Assignment —
Up to and including the line containing "663x420 pixels.", set down each line of the entries below exactly, starting from the first, and leave out the rest.

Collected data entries
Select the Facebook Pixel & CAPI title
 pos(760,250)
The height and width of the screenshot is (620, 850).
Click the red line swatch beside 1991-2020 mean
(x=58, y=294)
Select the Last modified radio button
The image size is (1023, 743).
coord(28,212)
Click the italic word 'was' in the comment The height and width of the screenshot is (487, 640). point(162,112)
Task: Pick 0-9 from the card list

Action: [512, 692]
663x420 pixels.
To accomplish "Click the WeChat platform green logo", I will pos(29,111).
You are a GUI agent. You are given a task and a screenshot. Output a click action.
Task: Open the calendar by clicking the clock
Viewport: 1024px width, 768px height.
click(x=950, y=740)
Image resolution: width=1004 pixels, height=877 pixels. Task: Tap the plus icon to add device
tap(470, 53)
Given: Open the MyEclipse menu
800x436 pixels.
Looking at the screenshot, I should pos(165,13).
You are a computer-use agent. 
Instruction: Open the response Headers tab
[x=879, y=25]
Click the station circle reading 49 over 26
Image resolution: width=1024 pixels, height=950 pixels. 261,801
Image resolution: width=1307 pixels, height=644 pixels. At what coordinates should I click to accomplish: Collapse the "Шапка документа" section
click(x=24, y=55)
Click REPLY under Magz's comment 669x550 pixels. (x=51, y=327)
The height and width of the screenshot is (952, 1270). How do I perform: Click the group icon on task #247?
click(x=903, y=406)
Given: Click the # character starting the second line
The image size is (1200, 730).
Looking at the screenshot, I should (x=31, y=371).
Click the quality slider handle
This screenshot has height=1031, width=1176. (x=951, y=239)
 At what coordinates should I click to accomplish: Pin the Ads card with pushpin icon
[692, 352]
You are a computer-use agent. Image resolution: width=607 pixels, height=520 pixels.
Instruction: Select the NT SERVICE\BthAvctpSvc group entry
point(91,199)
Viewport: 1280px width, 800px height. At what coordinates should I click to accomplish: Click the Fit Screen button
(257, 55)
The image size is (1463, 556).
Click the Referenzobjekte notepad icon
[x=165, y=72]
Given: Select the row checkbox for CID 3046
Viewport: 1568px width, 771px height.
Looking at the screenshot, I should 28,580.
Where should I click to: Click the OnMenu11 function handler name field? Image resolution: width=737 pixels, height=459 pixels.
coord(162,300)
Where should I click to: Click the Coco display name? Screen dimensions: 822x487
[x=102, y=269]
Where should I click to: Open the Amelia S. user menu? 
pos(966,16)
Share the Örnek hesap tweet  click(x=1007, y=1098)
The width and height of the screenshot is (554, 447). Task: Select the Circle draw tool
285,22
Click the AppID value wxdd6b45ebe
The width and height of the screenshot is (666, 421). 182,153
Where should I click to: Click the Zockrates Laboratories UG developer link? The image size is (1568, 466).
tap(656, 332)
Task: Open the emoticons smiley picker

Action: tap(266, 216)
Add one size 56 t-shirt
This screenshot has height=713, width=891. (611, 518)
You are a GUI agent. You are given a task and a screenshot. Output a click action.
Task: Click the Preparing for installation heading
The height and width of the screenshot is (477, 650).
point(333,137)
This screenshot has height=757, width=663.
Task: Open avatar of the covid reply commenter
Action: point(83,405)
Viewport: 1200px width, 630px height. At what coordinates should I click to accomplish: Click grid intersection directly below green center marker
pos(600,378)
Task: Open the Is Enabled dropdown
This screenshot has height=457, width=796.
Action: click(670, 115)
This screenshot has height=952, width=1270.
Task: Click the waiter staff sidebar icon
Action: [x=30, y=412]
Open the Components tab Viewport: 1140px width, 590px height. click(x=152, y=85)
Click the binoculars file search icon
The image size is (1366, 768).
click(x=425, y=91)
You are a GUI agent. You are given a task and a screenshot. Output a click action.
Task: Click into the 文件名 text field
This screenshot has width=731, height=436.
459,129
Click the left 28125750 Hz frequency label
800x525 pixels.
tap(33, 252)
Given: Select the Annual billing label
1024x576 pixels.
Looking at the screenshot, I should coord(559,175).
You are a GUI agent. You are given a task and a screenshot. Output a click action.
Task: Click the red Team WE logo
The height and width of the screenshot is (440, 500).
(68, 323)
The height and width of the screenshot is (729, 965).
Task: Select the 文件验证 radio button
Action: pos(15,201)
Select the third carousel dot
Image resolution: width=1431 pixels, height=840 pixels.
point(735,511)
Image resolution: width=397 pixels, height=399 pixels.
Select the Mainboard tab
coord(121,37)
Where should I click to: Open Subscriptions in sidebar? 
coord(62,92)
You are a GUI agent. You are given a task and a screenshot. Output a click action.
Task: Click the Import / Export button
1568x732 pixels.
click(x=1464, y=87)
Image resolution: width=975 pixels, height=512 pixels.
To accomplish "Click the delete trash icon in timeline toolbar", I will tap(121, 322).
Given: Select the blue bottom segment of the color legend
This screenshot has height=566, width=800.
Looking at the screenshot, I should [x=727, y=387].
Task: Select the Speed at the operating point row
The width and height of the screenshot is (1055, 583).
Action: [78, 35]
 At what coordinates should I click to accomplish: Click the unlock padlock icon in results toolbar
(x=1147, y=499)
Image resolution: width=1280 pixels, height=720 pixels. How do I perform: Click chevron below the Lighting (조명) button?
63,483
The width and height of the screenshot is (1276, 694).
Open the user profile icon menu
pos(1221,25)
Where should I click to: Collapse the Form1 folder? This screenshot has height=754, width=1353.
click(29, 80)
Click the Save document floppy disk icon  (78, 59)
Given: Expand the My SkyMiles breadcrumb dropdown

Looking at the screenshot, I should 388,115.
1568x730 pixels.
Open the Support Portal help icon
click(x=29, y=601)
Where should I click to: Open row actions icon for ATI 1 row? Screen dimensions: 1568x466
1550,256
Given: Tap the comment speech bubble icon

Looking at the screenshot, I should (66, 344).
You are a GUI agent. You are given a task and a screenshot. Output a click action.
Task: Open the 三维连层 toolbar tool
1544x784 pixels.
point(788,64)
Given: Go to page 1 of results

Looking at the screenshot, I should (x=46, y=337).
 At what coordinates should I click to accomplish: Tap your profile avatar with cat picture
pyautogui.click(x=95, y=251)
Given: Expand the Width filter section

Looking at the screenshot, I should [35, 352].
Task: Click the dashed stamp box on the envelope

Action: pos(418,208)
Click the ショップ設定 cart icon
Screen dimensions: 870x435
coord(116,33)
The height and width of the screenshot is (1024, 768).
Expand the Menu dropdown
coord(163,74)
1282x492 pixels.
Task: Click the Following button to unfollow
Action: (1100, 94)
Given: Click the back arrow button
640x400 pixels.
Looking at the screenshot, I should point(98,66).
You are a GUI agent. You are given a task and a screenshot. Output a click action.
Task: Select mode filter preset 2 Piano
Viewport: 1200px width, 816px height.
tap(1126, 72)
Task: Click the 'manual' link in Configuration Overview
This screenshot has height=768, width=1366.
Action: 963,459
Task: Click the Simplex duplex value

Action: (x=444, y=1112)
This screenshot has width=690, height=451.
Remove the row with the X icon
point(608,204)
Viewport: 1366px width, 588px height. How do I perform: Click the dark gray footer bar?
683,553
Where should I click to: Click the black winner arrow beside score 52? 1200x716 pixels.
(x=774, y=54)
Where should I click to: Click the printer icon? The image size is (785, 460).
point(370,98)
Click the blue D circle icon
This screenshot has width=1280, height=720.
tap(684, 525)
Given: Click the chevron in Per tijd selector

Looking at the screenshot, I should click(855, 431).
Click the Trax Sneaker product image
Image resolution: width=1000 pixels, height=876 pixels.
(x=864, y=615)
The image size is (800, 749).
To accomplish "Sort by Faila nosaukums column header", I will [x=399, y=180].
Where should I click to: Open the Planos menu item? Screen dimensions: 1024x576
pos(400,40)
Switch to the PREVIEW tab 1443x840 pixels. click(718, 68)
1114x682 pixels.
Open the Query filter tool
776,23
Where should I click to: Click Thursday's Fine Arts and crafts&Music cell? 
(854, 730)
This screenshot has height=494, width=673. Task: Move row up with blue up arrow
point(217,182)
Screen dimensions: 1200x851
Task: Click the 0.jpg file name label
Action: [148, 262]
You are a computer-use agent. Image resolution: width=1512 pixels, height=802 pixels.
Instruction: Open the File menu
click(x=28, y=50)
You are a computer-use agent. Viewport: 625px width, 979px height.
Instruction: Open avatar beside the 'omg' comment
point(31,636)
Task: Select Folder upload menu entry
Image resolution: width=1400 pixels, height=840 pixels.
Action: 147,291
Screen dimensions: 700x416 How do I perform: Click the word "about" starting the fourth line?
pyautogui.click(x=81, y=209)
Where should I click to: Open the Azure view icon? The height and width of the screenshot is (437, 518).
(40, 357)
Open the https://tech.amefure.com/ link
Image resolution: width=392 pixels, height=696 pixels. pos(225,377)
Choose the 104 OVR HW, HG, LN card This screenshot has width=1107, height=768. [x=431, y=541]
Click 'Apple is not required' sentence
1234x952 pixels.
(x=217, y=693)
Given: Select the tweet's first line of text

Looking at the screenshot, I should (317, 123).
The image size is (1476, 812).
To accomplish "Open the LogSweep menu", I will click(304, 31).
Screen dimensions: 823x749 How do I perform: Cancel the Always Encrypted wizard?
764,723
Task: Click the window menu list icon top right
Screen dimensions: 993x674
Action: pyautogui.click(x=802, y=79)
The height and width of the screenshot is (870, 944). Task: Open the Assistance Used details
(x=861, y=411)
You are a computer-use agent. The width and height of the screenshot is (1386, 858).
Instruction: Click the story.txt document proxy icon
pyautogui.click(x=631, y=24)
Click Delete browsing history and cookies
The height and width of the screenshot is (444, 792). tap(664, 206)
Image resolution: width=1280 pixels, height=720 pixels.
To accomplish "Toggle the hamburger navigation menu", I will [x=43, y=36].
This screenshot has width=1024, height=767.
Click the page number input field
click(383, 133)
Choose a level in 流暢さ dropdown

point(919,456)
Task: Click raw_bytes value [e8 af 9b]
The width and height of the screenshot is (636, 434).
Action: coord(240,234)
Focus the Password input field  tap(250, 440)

Output below —
Select the Facebook Pixel & CAPI title
 pos(760,250)
The height and width of the screenshot is (620, 850).
Click the red line swatch beside 1991-2020 mean
(x=58, y=294)
Select the Last modified radio button
The image size is (1023, 743).
coord(28,212)
Click the italic word 'was' in the comment The height and width of the screenshot is (487, 640). point(162,112)
Task: Pick 0-9 from the card list

Action: [512, 692]
663x420 pixels.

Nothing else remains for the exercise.